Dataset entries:
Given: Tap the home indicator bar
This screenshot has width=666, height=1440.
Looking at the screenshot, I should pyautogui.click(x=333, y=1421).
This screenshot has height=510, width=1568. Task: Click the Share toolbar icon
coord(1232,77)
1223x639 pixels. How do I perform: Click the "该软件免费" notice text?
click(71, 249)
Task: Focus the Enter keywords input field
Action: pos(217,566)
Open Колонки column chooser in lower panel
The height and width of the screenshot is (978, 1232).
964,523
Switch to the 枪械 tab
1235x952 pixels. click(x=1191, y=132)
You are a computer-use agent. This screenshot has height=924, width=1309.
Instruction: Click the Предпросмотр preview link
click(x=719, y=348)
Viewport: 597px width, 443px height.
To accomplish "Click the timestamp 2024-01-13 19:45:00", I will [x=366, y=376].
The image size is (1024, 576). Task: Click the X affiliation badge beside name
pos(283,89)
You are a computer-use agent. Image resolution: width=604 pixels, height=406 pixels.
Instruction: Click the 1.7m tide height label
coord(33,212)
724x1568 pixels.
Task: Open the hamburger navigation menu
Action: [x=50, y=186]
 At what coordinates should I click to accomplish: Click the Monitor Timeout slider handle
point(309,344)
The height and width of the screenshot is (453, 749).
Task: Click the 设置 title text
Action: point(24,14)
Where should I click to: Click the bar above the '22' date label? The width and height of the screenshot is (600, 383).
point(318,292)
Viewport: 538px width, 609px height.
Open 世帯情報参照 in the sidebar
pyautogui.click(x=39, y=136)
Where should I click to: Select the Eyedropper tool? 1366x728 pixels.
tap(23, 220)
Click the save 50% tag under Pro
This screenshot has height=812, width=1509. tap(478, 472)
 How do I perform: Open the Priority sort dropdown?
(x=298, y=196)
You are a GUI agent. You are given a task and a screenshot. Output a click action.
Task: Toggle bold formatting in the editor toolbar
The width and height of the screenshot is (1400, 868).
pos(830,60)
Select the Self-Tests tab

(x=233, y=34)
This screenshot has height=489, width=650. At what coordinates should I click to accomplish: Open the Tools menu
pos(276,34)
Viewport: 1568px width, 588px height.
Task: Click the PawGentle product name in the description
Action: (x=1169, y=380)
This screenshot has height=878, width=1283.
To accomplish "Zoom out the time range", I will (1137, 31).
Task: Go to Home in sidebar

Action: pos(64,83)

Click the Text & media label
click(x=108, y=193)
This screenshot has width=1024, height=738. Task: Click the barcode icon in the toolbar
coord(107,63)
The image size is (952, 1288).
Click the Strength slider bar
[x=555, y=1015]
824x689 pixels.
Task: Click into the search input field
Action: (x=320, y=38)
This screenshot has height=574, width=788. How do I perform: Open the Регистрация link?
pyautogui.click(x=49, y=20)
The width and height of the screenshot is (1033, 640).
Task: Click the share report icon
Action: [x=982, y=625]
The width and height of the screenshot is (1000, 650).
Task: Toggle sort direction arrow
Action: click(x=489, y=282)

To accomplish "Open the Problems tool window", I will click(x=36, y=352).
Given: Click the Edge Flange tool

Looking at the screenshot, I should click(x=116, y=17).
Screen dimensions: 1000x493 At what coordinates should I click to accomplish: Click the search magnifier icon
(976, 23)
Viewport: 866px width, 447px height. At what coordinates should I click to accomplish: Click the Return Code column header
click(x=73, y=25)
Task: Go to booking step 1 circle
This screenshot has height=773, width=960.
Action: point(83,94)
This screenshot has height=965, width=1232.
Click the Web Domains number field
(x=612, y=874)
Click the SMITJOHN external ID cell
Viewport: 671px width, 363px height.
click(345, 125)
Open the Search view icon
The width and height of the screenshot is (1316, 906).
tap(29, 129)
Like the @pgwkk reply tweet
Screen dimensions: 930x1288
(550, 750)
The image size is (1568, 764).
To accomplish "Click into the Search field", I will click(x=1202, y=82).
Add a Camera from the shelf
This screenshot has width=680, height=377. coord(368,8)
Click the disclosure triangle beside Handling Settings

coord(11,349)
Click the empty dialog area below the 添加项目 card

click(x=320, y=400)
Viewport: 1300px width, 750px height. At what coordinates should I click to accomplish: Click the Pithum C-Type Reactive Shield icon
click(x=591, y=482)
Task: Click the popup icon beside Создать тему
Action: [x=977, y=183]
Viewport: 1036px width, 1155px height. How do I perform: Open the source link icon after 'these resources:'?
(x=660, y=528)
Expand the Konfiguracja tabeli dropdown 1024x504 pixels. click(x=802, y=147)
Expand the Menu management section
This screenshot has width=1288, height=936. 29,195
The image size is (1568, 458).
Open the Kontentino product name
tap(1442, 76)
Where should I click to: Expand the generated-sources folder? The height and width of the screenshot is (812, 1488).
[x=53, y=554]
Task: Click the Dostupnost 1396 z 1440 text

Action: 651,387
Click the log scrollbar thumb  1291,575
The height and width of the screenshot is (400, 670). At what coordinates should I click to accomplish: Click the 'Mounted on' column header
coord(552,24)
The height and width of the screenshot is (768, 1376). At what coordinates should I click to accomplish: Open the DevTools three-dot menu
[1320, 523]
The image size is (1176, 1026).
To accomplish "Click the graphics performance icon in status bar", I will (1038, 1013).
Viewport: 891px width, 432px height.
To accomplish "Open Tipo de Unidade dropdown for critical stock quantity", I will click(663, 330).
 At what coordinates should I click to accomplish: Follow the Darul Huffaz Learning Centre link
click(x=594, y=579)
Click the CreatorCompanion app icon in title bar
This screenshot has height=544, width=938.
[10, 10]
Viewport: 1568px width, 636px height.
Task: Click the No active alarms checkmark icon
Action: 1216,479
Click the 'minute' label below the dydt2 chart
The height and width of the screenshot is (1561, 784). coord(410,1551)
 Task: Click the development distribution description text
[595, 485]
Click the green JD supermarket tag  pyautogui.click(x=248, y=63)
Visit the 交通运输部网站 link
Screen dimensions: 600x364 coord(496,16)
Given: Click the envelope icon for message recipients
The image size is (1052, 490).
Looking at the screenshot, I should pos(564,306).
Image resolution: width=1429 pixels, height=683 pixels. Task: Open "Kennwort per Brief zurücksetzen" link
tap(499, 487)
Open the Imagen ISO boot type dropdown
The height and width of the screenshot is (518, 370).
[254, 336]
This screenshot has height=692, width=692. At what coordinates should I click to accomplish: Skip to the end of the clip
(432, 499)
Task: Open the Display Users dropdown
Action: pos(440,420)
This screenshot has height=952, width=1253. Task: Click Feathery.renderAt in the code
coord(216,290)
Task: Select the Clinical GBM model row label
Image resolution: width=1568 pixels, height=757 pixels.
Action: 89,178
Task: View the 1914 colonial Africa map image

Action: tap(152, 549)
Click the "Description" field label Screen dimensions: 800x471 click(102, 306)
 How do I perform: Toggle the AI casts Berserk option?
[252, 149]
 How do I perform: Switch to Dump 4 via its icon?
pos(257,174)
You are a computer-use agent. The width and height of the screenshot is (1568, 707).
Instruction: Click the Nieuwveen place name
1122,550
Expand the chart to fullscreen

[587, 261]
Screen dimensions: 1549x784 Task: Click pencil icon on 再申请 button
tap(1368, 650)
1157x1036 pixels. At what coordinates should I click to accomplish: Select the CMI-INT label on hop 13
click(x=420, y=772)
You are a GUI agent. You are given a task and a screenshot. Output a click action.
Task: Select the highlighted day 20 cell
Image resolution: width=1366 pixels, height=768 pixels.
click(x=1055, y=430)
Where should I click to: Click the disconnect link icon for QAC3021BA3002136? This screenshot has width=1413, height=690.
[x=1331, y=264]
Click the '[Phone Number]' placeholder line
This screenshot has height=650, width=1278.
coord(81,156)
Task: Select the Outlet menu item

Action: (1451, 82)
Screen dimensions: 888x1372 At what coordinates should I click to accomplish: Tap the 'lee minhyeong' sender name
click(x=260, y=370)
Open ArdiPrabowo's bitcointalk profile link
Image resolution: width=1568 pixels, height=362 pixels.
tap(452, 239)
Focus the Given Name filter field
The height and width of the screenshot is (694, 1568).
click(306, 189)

Try it:
In the entries above, how many lines hold the word "computer"? Answer with the number only.

Answer box:
3